··· Source passage ···

Every child is an artist. The problem is how to remain an artist once we grow up.
— Pablo Picasso

One of the great joys of our travels has been getting to reconnect with friends that, because of time, jobs, and life, have ended up separated from us by the vast distances that make up this country.

Tucked away in the scenic Finger Lakes area of New York, the town of Corning is a patch in a quilt of quaint villages, towns, and cities that dot the landscape. Beyond its name, each town has its own identity that makes it unique, but there is much that unifies the people of the area as well. As is true of life, one thing that is a commonality is art.

At 171 Cedar Arts Center, a hub for helping nurture local artists of all ages and disciplines exists. It’s also where we found our friend, Mitchell, an artist in his own right, who we hadn't seen in seven years.

Mitchell and I have shared the stage before. Our love for theater was the seed of our friendship. All these years later, it’s still serves as the roots.

Mitchell reached out to us when he heard of our travels, and recommended we stop by 171 Cedar Arts Center to volunteer. We were happy to do it, and excited to see him, but confessed there was little we envisioned being able to offer.

The Center helps teach and offer resources for many artistic disciplines, including ceramics, fencing, dance, theater, culinary, music, literature, and foreign language. While I like to dabble in theater, and John-Michael occasionally paints, we’re hardly qualified to help others in these pursuits. Any artistic advice or training from us would likely derail or confuse an eager pupil.


“We would love to have you volunteer at 171,” Mitchell told me. “I can get you set up with something.” That something turned out to be landscaping projects. Perfect. We’re both very comfortable using garden tools and getting dirty. We were in our element.

···

Work required: Resume the travel piece about volunteering at 171 Cedar Arts Center in Corning, carrying on from its final sentence.

··· Collected material ···

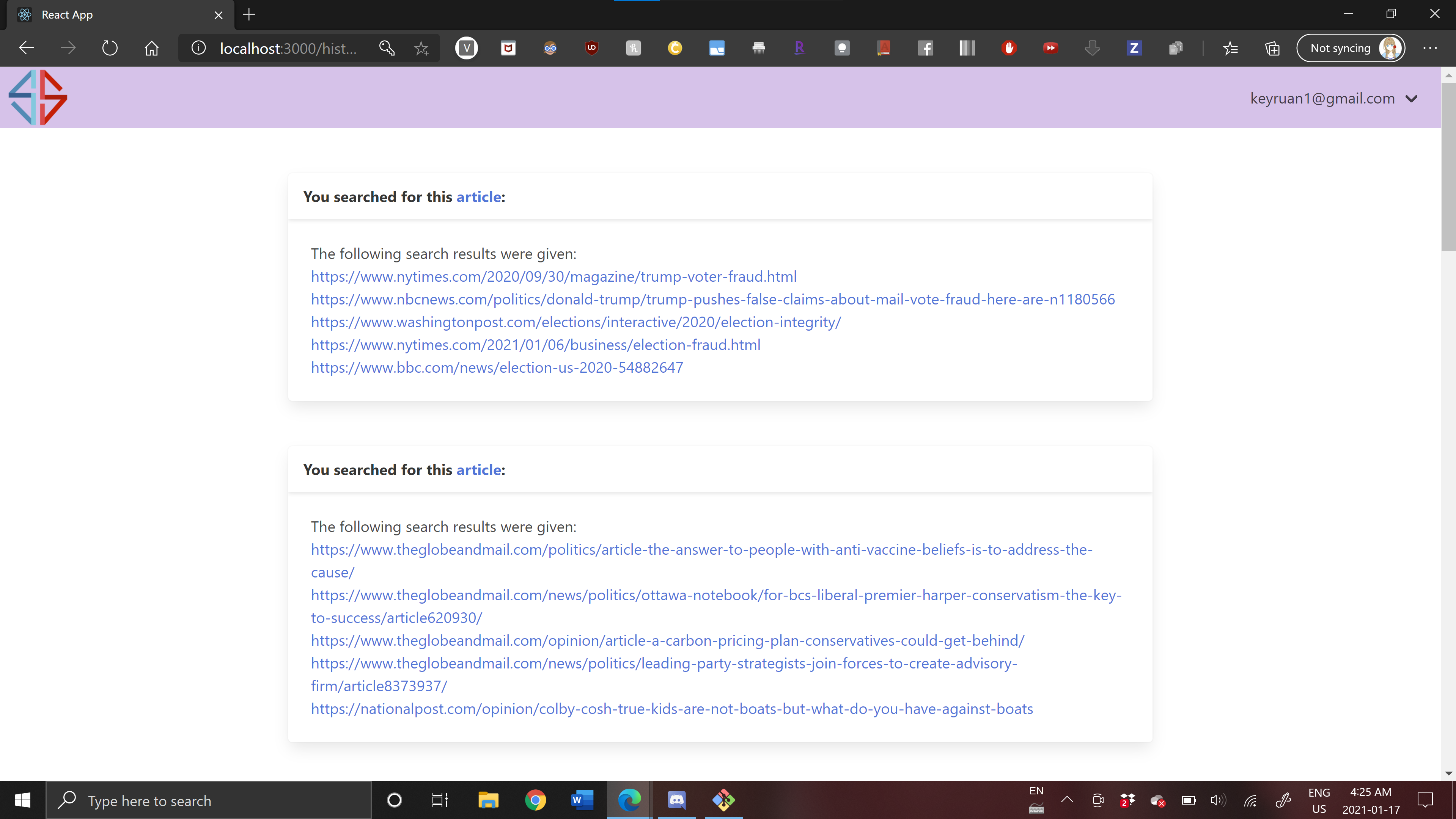Click the localhost address bar
Image resolution: width=1456 pixels, height=819 pixels.
click(x=288, y=48)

···

Response below:
As the day progressed, we were serenaded by the sounds of violin lessons echoing down the hall and out of the open front doors. Such elegant background music to enhance our sweaty work. It was also the soundtrack to an important lesson. We all have ways we can help others, even if it’s not obvious at first.

The arts are important for both children and adults. They are an integral component to a community. They provide beauty and shared experiences and emotions. They can be beautiful and challenging. Art is one of the few things that truly distinguishes us as humans. It bonds us. Having a place like 171 Cedar Arts Center can be a bedrock for sustaining a healthy and vibrant community. Now more than ever, places like this need the support of citizens, as the arts have become targeted by funding cuts in schools and government. As if we need more missiles than music; more prisons than paintings.

Most importantly, that help can come from the least transparent of ways. Planting flowers, weeding, and raking sticks and leaves are chores most of us can do. Most of us do them at home. Non-profit facilities need these often mundane things done too. If you can do them, that’s one less service they have to pay for, allowing more funds to be spent on supplies. Or it’s one less thing the employees have to do, allowing them to focus on sharing their gifts by teaching others.

Find a way to help. If you can’t think of way, ask someone. You’ll likely be pleasantly surprised by what they might suggest.

For me, learning this valuable lesson and seeing an old friend in a familiar environment gave me a feeling of camaraderie, yet also a touch of nostalgia.

Nostalgia for the stage. Nostalgia for my youth, when my imagination was the only limit to my artistic endeavours. Nostalgia for having a yard. Even nostalgia for friendships now inconvenienced by time and distance.

Can nostalgia happen after only 7 years?

I’m going with yes.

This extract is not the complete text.